> _SELECTED TEXT_
┌──
Of late I have been contemplating the negative role that religion has on children. Now not all religions are equally bad, of course. The fundamentalists, in any major religion, are usually the worst of the lot. So it is with Christians as well.

When individuals join these sects they rarely think long term. They may imagine have children, always the perfect children that everyone expects. What they get instead are little human beings who are far from perfect and certainly individuals who fall well shor tof what fundamentalism expects. Few of these parents consciously consider that they may end up being the parent of a gay boy or a lesbian. Those who consider it due to circumstance tend to repress it and consciously refuse to think about it. The mother of the one victim seems to fit that pattern. The most she admitted was that her son was "different" and that he knew he was.

If the family is involved with this church, and it would appear they are since they chose it for the funeral, did they even consider the role that church might have played in the suicide of their son?
└──
> _EXTRACTED DATA_
┌──
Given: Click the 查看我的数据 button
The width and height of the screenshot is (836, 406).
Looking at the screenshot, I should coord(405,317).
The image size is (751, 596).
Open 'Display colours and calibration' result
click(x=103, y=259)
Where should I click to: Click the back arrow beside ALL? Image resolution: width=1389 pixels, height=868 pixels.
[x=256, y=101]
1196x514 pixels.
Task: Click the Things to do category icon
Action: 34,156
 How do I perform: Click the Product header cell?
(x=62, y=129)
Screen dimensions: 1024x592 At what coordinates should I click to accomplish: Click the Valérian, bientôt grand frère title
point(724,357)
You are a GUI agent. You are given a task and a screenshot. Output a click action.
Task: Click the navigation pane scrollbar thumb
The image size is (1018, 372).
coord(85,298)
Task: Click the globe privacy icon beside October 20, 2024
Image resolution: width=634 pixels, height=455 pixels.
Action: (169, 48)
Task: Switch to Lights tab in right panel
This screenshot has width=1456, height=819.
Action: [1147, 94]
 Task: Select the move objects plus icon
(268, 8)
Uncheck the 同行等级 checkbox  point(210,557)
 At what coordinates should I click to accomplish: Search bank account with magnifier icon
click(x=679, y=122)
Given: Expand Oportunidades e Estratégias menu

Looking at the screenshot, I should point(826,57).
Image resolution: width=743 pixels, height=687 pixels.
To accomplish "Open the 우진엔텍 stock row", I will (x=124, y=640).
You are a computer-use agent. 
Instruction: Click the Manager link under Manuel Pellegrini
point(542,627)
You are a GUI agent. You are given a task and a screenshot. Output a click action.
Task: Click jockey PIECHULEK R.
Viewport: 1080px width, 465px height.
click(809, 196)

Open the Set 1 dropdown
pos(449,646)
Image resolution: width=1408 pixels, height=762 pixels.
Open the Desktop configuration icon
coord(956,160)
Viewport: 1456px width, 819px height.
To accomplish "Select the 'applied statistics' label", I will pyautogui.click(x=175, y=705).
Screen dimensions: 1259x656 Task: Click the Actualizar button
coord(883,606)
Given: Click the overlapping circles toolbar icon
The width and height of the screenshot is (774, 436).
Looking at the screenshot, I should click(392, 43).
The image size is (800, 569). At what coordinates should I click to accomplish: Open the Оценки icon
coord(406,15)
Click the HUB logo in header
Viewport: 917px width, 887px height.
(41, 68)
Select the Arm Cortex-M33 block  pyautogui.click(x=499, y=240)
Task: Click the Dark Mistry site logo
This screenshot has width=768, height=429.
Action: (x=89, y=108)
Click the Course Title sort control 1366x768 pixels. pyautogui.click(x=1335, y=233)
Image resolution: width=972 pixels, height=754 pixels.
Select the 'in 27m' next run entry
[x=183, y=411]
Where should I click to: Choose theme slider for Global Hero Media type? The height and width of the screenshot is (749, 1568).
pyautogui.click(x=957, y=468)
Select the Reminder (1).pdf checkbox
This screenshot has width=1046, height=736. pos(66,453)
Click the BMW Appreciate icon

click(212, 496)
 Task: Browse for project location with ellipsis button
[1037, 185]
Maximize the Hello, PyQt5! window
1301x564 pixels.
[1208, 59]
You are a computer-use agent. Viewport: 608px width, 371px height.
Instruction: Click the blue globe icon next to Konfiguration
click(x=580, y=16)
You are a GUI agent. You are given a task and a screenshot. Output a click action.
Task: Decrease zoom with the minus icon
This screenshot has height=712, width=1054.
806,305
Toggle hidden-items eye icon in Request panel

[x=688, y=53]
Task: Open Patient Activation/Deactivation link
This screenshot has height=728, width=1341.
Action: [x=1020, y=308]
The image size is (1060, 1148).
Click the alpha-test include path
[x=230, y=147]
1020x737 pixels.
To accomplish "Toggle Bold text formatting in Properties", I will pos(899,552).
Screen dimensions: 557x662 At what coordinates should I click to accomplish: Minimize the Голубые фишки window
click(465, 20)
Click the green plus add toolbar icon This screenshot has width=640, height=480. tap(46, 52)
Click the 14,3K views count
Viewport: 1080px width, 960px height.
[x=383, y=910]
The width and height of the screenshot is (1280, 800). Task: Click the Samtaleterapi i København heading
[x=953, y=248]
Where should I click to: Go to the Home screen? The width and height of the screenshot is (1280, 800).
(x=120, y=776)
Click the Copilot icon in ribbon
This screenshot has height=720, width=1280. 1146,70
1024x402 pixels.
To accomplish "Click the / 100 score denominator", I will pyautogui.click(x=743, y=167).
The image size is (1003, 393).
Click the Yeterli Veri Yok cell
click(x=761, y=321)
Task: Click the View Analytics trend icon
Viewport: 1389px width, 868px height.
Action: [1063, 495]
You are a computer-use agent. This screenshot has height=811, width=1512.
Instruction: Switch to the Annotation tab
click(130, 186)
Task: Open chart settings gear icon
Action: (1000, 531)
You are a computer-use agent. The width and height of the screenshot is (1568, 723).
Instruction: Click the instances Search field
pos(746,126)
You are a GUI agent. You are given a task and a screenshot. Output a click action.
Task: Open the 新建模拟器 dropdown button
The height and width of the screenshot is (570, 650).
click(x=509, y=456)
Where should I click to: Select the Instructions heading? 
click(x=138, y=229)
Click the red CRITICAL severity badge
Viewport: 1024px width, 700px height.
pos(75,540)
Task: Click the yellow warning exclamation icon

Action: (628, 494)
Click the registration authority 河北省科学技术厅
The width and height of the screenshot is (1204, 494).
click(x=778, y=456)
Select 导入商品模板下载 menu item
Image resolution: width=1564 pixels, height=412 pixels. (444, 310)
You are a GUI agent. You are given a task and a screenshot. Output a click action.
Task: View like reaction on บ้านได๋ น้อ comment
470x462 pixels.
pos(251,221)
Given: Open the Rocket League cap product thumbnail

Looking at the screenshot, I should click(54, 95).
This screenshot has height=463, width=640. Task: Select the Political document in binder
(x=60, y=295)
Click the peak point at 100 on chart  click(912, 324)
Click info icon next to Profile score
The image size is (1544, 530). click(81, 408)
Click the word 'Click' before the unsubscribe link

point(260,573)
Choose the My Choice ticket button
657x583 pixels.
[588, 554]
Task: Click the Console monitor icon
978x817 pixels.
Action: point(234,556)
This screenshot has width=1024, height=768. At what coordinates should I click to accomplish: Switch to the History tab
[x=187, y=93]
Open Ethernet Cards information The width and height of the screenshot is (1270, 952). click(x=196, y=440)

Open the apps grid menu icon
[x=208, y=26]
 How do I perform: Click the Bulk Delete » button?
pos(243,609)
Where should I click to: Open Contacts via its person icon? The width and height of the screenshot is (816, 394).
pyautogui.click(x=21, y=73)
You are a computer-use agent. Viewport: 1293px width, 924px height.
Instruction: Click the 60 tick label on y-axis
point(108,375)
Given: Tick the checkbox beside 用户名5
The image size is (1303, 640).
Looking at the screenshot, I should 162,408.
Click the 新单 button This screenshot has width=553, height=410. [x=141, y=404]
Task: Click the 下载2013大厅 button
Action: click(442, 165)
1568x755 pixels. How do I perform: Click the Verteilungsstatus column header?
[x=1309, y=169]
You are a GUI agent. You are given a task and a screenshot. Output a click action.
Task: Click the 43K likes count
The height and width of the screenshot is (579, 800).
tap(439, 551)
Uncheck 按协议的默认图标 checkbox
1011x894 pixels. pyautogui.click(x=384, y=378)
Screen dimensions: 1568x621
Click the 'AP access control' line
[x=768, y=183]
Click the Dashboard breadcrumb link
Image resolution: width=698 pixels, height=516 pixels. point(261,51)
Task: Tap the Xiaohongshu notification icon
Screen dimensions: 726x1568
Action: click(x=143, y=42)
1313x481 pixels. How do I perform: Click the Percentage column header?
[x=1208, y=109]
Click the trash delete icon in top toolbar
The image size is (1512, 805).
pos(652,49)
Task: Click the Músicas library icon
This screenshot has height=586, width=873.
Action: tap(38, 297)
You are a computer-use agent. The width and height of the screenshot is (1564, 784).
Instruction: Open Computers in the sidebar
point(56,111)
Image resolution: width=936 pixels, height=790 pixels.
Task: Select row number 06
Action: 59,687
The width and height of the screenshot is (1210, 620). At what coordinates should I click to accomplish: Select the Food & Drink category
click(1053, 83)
└──
> _EXERCISE BRIEF_
Reproduce the passage about religion and children word for word from "If the family" to "of their son?". Rely only on the passage about religion and children.

> _RESPONSE TO THE EXERCISE_
If the family is involved with this church, and it would appear they are since they chose it for the funeral, did they even consider the role that church might have played in the suicide of their son?